I must confess we come not to be kings.

That's not our fault. Alas, our number's few,

And crowns come either by succession

Or urged by force, and nothing violent,

Oft have I heard tell, can be permanent.

Give us a peaceful rule; make Christians kiigs,

That thirst so much for principality.

I have no charge, nor many children,

But one sole daughter, whom I hold as dear

As Agamemnon did his Iphigen;

And all I have is hers. But who comes here? Enter three Jews.

 

[II.iii.162-214]

Ithamore. Faith, sir, my birth is but mean. My name's Ithamore, my profession what you please.

Barabas. Hast thou no trade? Then listen to my words,

And I will teach that shall stick by thee.

First, be thou void of these affections:

Compassion, love, vain hope, and heartless fear.

Be moved at nothing. See thou pity none,

But to thyself smile when the Christians moan.

Ithamore. 0, brave masterl I worship your nose for this.

Barabas.

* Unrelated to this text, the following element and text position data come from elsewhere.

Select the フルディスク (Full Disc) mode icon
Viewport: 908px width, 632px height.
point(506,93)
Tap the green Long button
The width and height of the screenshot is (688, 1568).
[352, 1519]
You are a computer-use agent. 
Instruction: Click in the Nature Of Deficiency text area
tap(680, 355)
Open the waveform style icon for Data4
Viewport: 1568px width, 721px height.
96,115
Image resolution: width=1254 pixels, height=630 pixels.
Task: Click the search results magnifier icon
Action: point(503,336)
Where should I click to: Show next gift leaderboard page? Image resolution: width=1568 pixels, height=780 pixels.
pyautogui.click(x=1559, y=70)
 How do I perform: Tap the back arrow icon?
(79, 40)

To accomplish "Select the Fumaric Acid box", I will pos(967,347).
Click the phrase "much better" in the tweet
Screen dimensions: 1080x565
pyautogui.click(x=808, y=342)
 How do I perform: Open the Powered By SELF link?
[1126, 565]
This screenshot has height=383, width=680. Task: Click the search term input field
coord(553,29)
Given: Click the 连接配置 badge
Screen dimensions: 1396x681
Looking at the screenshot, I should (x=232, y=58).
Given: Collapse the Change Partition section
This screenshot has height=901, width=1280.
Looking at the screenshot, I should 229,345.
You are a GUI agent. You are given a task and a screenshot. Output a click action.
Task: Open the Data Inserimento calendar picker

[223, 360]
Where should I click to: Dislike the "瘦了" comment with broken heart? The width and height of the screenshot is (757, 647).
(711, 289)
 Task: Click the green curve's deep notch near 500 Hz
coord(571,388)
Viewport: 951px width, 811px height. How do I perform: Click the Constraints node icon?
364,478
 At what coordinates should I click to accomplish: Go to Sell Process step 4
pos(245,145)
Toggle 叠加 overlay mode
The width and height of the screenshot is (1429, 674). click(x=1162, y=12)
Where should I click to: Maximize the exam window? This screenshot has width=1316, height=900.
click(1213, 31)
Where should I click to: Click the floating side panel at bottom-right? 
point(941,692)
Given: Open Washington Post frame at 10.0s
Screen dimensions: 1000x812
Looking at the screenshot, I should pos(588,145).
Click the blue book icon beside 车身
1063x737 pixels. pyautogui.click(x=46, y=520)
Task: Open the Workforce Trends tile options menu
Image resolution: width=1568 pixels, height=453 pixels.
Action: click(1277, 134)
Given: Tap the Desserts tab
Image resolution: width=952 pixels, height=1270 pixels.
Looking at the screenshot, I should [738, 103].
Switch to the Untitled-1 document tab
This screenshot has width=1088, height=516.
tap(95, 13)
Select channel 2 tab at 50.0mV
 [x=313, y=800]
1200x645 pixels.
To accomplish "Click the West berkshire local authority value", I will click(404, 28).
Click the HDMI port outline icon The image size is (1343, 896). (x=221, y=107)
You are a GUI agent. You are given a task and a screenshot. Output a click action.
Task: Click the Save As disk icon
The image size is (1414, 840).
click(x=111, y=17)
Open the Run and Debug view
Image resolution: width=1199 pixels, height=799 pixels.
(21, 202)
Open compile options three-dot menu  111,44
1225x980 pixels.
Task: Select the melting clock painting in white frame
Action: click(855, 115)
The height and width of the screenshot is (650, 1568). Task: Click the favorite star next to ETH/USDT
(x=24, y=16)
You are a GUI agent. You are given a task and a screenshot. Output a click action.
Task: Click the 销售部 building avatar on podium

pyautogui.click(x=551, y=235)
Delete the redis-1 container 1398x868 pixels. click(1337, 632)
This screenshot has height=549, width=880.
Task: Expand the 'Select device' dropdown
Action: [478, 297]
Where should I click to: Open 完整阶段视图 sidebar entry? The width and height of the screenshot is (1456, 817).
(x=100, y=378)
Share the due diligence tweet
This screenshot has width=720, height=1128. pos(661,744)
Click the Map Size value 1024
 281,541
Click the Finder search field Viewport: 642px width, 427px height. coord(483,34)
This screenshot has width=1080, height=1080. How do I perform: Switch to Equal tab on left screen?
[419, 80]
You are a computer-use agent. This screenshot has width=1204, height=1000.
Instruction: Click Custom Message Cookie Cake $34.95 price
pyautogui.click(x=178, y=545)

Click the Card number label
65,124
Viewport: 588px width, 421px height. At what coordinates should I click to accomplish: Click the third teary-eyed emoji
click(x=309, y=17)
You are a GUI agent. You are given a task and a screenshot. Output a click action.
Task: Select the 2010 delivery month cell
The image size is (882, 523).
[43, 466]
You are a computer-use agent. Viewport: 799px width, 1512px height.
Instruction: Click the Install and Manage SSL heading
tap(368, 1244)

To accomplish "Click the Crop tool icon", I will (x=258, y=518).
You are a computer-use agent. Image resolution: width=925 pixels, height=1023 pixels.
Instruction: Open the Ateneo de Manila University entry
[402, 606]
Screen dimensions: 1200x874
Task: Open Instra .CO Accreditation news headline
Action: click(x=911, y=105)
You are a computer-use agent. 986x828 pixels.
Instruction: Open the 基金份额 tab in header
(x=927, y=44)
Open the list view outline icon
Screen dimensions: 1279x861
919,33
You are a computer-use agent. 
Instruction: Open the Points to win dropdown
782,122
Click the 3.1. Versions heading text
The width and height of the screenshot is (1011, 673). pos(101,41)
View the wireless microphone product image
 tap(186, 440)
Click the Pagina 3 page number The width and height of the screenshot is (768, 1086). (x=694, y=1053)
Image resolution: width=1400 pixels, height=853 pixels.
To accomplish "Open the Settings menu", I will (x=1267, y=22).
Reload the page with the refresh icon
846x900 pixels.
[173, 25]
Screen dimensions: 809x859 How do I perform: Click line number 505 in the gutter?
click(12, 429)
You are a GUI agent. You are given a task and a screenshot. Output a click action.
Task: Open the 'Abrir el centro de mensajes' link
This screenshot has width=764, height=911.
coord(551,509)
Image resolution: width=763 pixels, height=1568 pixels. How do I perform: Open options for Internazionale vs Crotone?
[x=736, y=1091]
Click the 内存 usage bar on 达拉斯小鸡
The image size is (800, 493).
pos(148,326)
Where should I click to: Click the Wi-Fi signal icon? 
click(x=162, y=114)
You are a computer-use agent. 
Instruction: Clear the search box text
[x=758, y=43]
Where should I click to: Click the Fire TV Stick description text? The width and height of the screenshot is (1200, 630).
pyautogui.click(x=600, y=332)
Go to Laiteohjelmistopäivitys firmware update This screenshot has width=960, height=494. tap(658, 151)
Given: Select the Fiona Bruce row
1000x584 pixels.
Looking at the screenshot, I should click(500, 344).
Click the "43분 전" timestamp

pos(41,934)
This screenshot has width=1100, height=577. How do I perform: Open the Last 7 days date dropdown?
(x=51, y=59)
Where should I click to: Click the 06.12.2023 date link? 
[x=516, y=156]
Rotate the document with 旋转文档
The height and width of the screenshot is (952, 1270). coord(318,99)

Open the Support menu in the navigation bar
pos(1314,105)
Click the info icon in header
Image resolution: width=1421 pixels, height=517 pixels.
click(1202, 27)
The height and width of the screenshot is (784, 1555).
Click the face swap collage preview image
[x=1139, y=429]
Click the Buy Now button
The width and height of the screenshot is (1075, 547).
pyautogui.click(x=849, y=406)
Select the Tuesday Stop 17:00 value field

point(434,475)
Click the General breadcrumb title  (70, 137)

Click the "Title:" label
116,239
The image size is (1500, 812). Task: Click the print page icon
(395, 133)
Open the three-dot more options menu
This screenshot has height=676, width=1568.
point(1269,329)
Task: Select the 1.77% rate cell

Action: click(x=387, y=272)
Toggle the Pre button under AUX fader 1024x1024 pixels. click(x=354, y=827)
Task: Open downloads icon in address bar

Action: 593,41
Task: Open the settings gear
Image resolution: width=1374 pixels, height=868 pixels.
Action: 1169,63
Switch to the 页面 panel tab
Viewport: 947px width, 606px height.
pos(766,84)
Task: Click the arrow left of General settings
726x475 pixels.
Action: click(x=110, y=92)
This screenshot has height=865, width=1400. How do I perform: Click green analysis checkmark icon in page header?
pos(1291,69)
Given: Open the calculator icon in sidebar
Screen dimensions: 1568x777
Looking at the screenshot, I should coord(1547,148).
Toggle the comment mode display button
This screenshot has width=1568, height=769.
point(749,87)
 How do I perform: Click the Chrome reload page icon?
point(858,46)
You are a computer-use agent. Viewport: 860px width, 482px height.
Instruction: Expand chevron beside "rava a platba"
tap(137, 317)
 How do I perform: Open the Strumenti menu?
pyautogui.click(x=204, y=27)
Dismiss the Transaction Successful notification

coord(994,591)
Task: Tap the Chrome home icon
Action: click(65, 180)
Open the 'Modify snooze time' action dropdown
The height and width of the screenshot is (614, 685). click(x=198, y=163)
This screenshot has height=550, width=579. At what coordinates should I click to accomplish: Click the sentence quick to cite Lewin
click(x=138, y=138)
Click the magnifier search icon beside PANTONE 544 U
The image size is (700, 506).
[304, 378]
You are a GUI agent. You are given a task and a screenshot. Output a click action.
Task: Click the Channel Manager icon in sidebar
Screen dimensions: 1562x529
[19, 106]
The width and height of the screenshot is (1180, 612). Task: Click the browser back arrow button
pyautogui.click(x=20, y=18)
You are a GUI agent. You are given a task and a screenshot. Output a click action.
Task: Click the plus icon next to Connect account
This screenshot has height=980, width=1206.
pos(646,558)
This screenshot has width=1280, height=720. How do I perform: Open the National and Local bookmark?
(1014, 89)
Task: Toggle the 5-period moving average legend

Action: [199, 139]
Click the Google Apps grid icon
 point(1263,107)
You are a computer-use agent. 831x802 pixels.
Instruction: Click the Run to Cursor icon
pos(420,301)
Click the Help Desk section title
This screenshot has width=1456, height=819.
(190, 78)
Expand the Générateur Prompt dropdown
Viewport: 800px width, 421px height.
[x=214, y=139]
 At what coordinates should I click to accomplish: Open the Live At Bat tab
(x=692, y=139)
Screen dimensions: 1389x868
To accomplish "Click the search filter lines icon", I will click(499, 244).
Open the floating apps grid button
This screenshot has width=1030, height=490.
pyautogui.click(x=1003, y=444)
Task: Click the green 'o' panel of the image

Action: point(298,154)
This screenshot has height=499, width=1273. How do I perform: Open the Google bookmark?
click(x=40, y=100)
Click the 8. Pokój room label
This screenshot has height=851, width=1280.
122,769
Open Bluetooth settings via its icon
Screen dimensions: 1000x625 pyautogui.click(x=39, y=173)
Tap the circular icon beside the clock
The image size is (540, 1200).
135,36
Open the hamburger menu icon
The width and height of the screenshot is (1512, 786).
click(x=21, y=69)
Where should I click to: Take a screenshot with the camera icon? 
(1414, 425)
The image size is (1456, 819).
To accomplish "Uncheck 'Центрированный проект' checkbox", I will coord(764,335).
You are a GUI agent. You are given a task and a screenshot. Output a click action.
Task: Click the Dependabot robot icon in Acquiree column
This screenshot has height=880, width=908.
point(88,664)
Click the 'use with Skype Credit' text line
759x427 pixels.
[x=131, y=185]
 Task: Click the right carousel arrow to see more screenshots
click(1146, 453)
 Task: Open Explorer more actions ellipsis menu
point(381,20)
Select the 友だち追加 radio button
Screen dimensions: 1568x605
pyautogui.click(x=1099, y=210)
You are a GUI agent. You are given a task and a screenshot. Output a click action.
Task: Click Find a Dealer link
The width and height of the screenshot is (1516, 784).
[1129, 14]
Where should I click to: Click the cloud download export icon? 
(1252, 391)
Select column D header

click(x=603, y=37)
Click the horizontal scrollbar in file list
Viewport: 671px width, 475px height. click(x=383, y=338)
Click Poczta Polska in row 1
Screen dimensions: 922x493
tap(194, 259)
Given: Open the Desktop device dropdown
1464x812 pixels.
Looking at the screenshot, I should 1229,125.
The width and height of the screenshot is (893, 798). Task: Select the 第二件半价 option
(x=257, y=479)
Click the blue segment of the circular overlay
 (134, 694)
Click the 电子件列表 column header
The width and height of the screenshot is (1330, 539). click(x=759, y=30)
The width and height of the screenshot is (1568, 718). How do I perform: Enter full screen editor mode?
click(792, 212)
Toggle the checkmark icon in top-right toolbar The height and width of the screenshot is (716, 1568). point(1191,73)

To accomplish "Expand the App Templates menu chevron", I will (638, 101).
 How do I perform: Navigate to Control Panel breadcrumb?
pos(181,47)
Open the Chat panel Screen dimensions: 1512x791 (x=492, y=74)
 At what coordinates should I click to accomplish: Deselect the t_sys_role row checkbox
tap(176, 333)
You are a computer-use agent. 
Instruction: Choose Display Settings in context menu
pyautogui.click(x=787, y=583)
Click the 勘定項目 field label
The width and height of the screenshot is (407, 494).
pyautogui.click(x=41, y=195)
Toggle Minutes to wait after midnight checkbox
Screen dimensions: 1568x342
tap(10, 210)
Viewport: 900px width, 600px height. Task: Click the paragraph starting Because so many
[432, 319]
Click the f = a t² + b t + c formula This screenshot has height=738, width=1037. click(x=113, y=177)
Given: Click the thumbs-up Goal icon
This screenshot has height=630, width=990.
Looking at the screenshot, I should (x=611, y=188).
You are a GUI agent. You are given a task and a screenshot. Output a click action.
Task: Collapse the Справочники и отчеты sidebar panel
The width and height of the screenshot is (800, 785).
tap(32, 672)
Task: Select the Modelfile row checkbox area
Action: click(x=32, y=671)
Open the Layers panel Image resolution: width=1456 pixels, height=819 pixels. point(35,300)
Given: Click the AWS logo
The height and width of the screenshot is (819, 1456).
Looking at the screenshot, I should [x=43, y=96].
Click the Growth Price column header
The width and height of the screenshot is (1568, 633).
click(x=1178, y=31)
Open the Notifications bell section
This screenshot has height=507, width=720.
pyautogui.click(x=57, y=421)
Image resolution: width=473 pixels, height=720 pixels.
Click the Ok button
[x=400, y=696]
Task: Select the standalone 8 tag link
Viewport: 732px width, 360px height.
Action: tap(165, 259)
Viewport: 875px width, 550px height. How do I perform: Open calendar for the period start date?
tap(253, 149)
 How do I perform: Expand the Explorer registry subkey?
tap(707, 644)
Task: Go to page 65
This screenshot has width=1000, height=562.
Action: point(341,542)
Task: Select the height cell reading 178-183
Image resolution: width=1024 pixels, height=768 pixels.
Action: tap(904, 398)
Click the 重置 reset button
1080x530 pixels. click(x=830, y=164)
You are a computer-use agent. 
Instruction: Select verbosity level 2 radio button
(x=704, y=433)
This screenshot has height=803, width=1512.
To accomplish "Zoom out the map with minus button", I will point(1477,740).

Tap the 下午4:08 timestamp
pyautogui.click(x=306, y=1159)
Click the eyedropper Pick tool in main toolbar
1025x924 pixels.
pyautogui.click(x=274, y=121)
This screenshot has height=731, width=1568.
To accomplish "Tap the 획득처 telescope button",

As for myself, I walk abroad 'a nights

And kill sick people groaning under walls.

Sometimes I go about and poison wells,

And now and then, to cherish Christian thieves,

I am content to lose some of my crowns

That I may, walking in my gallery,

See 'em go pinioned along by my door.

Being young, I studied physic and began

To practice first upon the Italian.

There I enriched the priests with burials

And always kept the sexton's arms in ure

With digging graves and ringing dead men's knells.

And after that I was an engineer,

And in the wars 'twixt France and Germany,

Under pretense of helping Charles the Fifth,

Slew friend and enemy with my stratagems.

Then after that I was an usurer,

And with extorting, cozening, forfeiting,

And tricks belonging unto brokery,

I filled the jails with bankrouts in a year,

And with young orphans planted hospitals,

And every moon made, some or other mad,

And now and then one hang himself for grief,

Pinning upon his breast a long great scroll,

How I with interest tormented him.

But mark how I am blessed for plaguing them:

I have as much coin as will buy the town.

But tell me now, how hast thou spent thy time?

Ithamore. Faith, master,

In setting Christian villages on fire,

Chaining of eunuchs, binding galley slaves.

One time I was an hostler in an inn,

And in the night time secretly would I steal

To travelers' chambers and there cut their throats.

Once at Jerusalem where the pilgrims kneeled,

I strew'd powder on the marble stones,

And therewithal their knees would rankle so

That I have laughed a-good to see the cripples

Go limping home to Christendom on stilts.

Barabas. Why this is something. Make account of me

As of thy fellow; we are villains both.

Both circumcised, we hate Christians both.

Be true and secret; thou shalt want no gold.

But stand aside. Here comes Don Lodowick. Enter Lodowick.